10. En second lieu, d'une part, pour ce qui concerne les indus constitués sur la période du 1er décembre 2011 au 31 mars 2015, il résulte de l'instruction que M. B n'a pas déclaré son inscription au régime social des indépendants à compter du 16 mai 2012 en qualité de peintre, et ne justifie pas que le chiffre d'affaires annuel correspondant à cette activité au titre des années 2012, 2013, 2014 et 2015 était inférieur au plafond prévu à l'article L. 262-46 du code de l'action sociale et des familles. Dès lors, et quand bien même il n'aurait pas employé de salarié ni perçu de revenu de cette activité, le requérant ne peut être considéré comme justifiant de sa bonne foi. Dans ces conditions, c'est à bon droit que la métropole de Lyon a, pour ce motif, refusé de faire droit à sa demande de remise gracieuse des indus constitués sur la période du 1er décembre 2011 au 31 mars 2015.
11. D'autre part, en ce qui concerne l'indu constitué sur la période du 1er septembre 2010 au 30 novembre 2011, dont le montant s'élève à 5 402,43 euros, la seule production d'un contrat de travail conclu le 20 septembre 2011 pour une durée de trois mois entre la société de l'épouse de M. B et lui-même, et les bulletins de salaire correspondants, ne permet pas à elle-seule d'établir l'origine frauduleuse de l'indu de revenu de solidarité active mis à la charge du requérant. Ainsi, M. B justifie de sa bonne foi en ce qui concerne l'indu de revenu de solidarité active constitué sur la période du 1er septembre 2010 au 20 septembre 2011. Toutefois, M. B, qui se borne à se prévaloir de sa situation familiale, n'apporte aucun justificatif récent de nature à établir qu'il se trouverait dans une situation de précarité telle qu'il ne pourrait pas rembourser l'indu de 5 402,43 euros mis à sa charge. Dans ces conditions, il ne résulte pas de l'instruction que la situation du requérant justifie qu'une remise de dette lui soit accordée.

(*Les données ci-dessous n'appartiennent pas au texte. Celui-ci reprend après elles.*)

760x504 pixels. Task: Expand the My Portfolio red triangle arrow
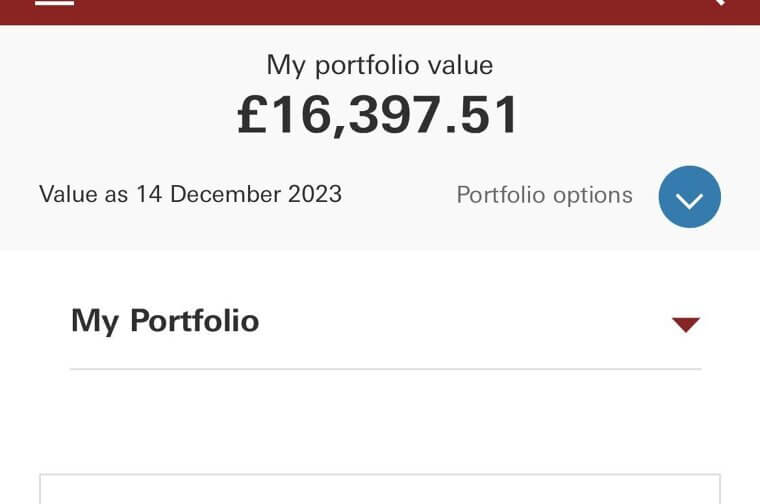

12. Il résulte de tout ce qui précède, et sans qu'il soit besoin de se prononcer sur la fin de non-recevoir opposée en défense, que les conclusions à fin d'annulation de la requête doivent être rejetées. En conséquence, les conclusions à fin d'injonction doivent également être rejetées, ainsi que celles tendant à l'application de l'article L. 761-1 du code de justice administrative.
Article 1er : La requête de M. B est rejetée.
Article 2 : Le présent jugement sera notifié à M. A B, à la métropole de Lyon et à la caisse d'allocations familiales du Rhône.
Rendu public par mise à disposition au greffe le 14 février 2023.
La magistrate désignée,
P. BoulayLa greffière,
C. Touja
La République mande et ordonne à la préfète du Rhône en ce qui la concerne et à tous commissaires de justice à ce requis en ce qui concerne les voies de droit commun contre les parties privées, de pourvoir à l'exécution du présent jugement.